How to create a csv file with header row

Question

pythonbegin 0 Light Poster

13 Years Ago

Hi all

How can I create a csv file with header. I have a text file with several number of blocks staring from "//" and ending a block with "//". I have attached a sample file.
I want to use first column of this text as a header of csv and append associated values in it. If any of the header missing in a block create new and append.
for example from text below, I want a csv with AC, ID, FA, OS, SF, BS, GE as an header and their values under that header. Could anyone help me with this. I have tried doing this using code at the end. But not getting exactly what I want.

//
AC T876837378768
XX
ID T876837378768
XX
DT 16.09.1996 (created); ewi.
CO Copyright (C), Biobase GmbH.
XX
FA MNG345
XX
OS human, Homo sapiens
OC eukaryota; animalia; metazoa; chordata; vertebrata; tetrapoda; mammalia; eutheria; primates
XX
SF similar to MNG;
XX
FF induced by interferon-alpha (15-30'), inhibited by 2-AP;
XX
BS R02116; AAF$CONS; Quality: 6.
BS R03064; HS$GBP_02; Quality: 6; GBP, G000264; human, Homo sapiens.
XX
DR TRANSPATH: MO000026034.
XX
RN [1]; RE0000446.
RX PUBMED: 1901265.
RA Decker T., Lew D. J., Mirkowitch J., Darnell J. E.
RT Cytoplasmic activation of GAF, an IFN-gamma-regulated DNA-binding factor
RL EMBO J. 10:927-932 (1991).
RN [2]; RE0001471.
RX PUBMED: 1833631.
RA Decker T., Lew D. J., Darnell J. E.
RT Two distinct alpha-interferon-dependent signal transduction pathways may contribute to activation of transcription of the guanylate-binding protein gene
RL Mol. Cell.
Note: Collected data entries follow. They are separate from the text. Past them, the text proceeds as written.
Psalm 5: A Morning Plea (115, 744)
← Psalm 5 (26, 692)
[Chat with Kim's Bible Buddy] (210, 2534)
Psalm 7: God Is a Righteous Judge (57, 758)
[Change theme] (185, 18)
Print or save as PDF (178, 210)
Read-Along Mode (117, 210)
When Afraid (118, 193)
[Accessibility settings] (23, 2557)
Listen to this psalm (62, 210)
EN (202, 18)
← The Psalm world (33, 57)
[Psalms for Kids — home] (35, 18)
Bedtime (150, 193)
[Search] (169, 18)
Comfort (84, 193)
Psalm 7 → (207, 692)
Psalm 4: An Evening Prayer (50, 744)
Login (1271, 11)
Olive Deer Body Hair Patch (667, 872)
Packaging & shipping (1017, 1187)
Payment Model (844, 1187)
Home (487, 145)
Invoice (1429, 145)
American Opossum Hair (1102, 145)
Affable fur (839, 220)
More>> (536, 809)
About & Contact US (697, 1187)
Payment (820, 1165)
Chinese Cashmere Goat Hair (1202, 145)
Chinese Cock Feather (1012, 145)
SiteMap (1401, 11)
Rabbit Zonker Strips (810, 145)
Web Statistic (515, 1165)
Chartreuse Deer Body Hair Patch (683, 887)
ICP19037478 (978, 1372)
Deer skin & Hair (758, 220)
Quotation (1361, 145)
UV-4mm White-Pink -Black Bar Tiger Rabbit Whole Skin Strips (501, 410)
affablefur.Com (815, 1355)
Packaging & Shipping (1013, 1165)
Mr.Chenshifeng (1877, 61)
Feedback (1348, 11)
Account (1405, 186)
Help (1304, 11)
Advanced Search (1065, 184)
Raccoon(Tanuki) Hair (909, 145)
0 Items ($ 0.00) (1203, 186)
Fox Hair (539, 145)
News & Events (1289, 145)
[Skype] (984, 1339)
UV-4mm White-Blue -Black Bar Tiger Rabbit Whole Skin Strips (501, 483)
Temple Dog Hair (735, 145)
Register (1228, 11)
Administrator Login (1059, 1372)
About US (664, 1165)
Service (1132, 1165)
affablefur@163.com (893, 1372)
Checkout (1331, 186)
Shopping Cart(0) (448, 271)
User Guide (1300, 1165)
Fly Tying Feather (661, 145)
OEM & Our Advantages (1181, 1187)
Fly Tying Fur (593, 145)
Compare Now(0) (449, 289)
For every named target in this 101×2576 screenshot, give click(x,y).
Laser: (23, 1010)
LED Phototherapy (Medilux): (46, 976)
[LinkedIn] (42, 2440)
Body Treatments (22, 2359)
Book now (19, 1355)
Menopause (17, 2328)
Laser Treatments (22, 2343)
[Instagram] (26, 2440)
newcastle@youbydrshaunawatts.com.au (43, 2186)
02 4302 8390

Biol. 11:5147-5153 (1991).
XX
//

tfid,fa,os,ge,osm,ins,inm = "","","","","","",""
for line in f1 :
    r1 = line.split()
    if line.startswith("ID"):
        tfid = r1[1]
        #print a
    if line.startswith("FA"):
        fa = r1[1]
        #print b
    if line.startswith("OS")and line.endswith("sapiens\n"):
        os = " ".join(r1[1:])
        #print os
    if line.startswith("GE"):
        ge = " ".join(r1[1:3])
        #print ge
    if line.startswith("OS")and line.endswith("Mammalia\n"):
        osm  = r1[1]
         #print c
    if line.startswith("IN") and line.endswith("sapiens.\n"):
        ins ="\t".join(r1[1:3])
        #print g
    if line.startswith("IN") and line.endswith("Mammalia.\n"):
        inm = "\t".join(r1[1:])
    if line.startswith("//"):
        tftable = os+"\t"+tfid+"\t"+fa+"\t"+"\t"+ge+"\t"+osm+"\t"+ins+"\t"+inm+"\n"
        
        
        #tfid,fa,os,ge,osm,ins,inm = "","","","","","",""

python

4 Contributors
8 Replies
1K Views
5 Days Discussion Span
Latest Post 13 Years Ago Latest Post by pythonbegin

Beat_Slayer 17 Posting Pro in Training

13 Years Ago

Can you provide a sample file.

Your sample doesn't even have the GE.

I changed the second BS tag to GE.

f_in = open('blocks.txt').read()
f_out = open('output.csv', 'w')
f_out.write('AC\tID\tFA\tOS\tSF\tBS\tGE\n')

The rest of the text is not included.